BPDPKS, SANG JURU BAYAR SAWIT YANG TERPELESET
Penulis : Sesilia Maharani Putri, PENELITI PERKEBUNAN AURIGA NUSANTARA
OPINI
Senin, 01 September 2025
Editor : Yosep Suprayogi
KEJAKSAAN AGUNG dengan bangganya memamerkan uang sejumlah Rp11 triliun, pada Juni 2025 lalu. Uang ini berasal dari Wilmar Group, untuk mengganti kerugian negara, pasca-terjerat kasus korupsi ekspor CPO. Konon, Kejaksaan Agung mengatakan bahwa ini merupakan penyitaan dengan jumlah paling besar dalam sejarah Indonesia.
Nyatanya, peristiwa itu tidak pantas dibanggakan. Menurut penulis, uang itu tak sebanding dengan besarnya keuntungan yang diraup Wilmar dari buruknya tata kelola industri sawit di Indonesia selama ini. Bandingkan saja dengan dana yang dikucurkan negara kepada Wilmar untuk mengembangkan biodiesel. Uang yang dikembalikan itu sebenarnya setara dengan 17 persen dana sawit yang diterima Wilmar selama ini.

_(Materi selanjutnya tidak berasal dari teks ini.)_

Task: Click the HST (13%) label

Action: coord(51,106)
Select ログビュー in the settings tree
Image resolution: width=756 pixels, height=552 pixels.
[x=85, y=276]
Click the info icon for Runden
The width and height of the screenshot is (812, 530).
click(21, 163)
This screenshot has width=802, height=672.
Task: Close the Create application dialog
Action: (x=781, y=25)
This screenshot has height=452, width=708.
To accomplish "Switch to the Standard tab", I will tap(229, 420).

Wilmar Group pun tak sendirian menjadi tersangka saat kasus ini bergulir sejak pertengahan 2023 lalu. Bersama Wilmar ada Musim Mas dan Permata Hijau. Seperti juga Wilmar, kedua perusahaan itu pun penerima subsidi biodiesel. Ketiganya bahkan masuk 5 besar grup penerima subsidi biodiesel.

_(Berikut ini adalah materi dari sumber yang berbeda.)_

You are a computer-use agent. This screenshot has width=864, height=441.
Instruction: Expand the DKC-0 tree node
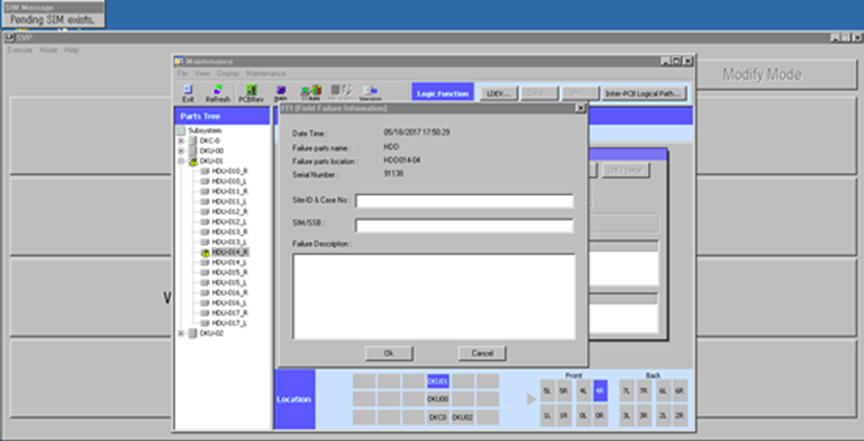181,140
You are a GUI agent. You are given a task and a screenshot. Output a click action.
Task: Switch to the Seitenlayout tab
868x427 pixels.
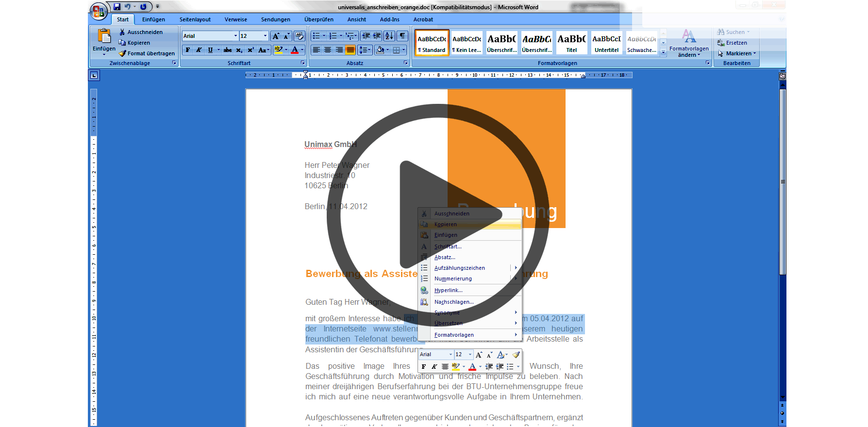(x=195, y=19)
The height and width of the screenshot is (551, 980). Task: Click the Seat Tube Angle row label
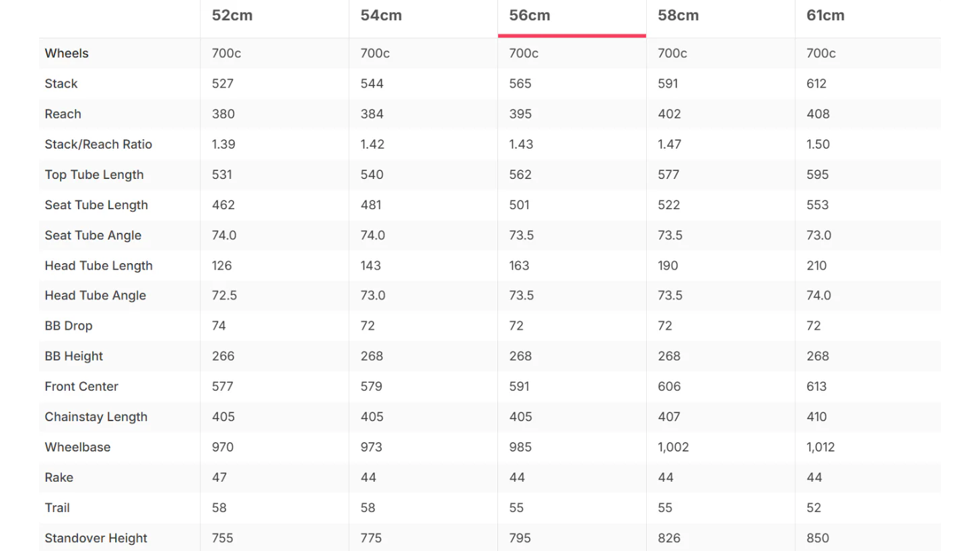tap(93, 235)
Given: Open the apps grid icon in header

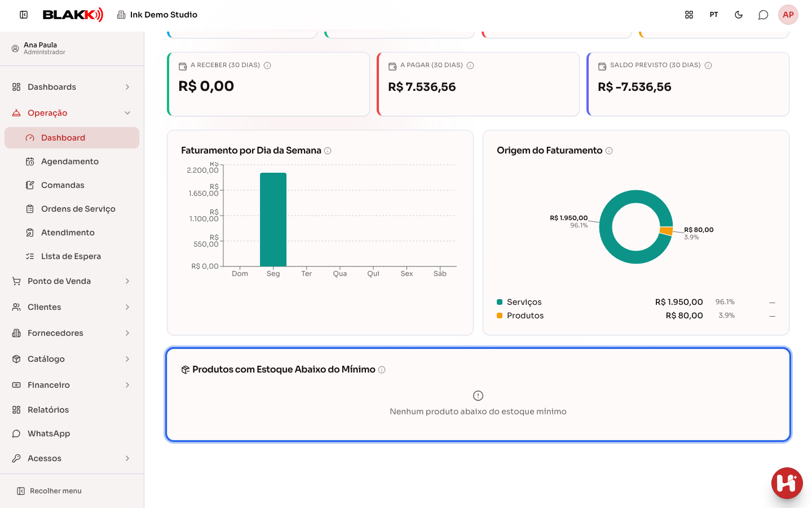Looking at the screenshot, I should tap(689, 15).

Lima besar grup penerima subsidi biodiesel tersebut adalah Wilmar (Rp64,3 triliun), Musim Mas (Rp30,6 triliun), Royal Golden Eagle (Rp25,5 triliun), Permata Hijau (Rp17,2 triliun), dan Sinar Mas (Rp16,1 triliun). Penulis menghitung jumlah subsidi yang diterima produsen biodiesel sejak 2015 hingga 2024 mencapai Rp208,4 triliun, melalui 15 grup yang teridentifikasi.

Favoritisme pemerintah pada industri besar
Dalam siaran pers Kementerian Energi dan Sumber Daya Mineral (ESDM), pemerintah disebut akan menambah bauran biodiesel menjadi B40 pada 2025. Implementasi program ini awalnya direncanakan akan dimulai pada Januari 2025, kemudian diundur ke Maret 2025. Kebutuhan jumlah biodiesel untuk memenuhi program B40 pada 2025 ditaksir mencapai 15,6 juta kl atau setara dengan 17,1 juta ton CPO.

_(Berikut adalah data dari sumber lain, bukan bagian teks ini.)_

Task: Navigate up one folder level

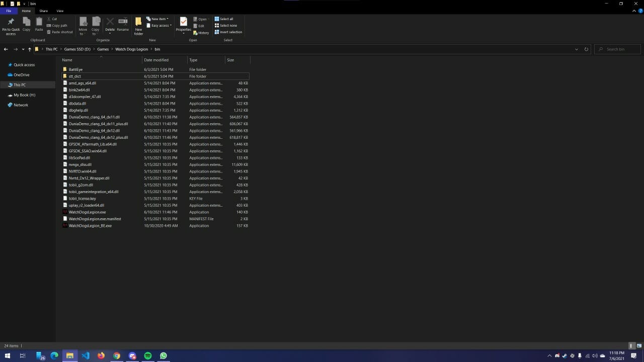Action: 30,49
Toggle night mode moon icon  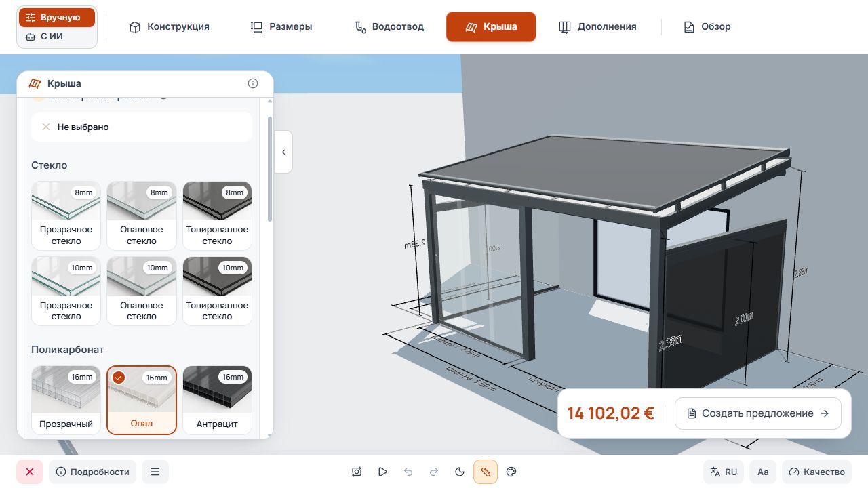[460, 472]
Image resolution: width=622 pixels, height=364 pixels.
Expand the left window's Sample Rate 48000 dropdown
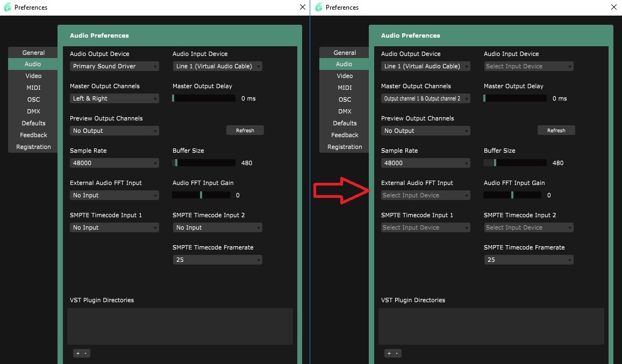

Seperti tahun-tahun sebelumnya, program ini disokong oleh Badan Pengelola Dana Perkebunan Kelapa Sawit (BPDPKS), melalui skema pembayaran selisih harga antara solar dan biodiesel. Skema ini memungkinkan pemerintah hanya membayar biodiesel seharga solar, sedangkan selisih harga akan ditutupi oleh BPDPKS. Sekilas tak ada yang salah dengan pembiayaan program ini, meski telah jadi rahasia umum, biodiesel selalu jadi penerima dana BPDPKS dengan proporsi paling besar.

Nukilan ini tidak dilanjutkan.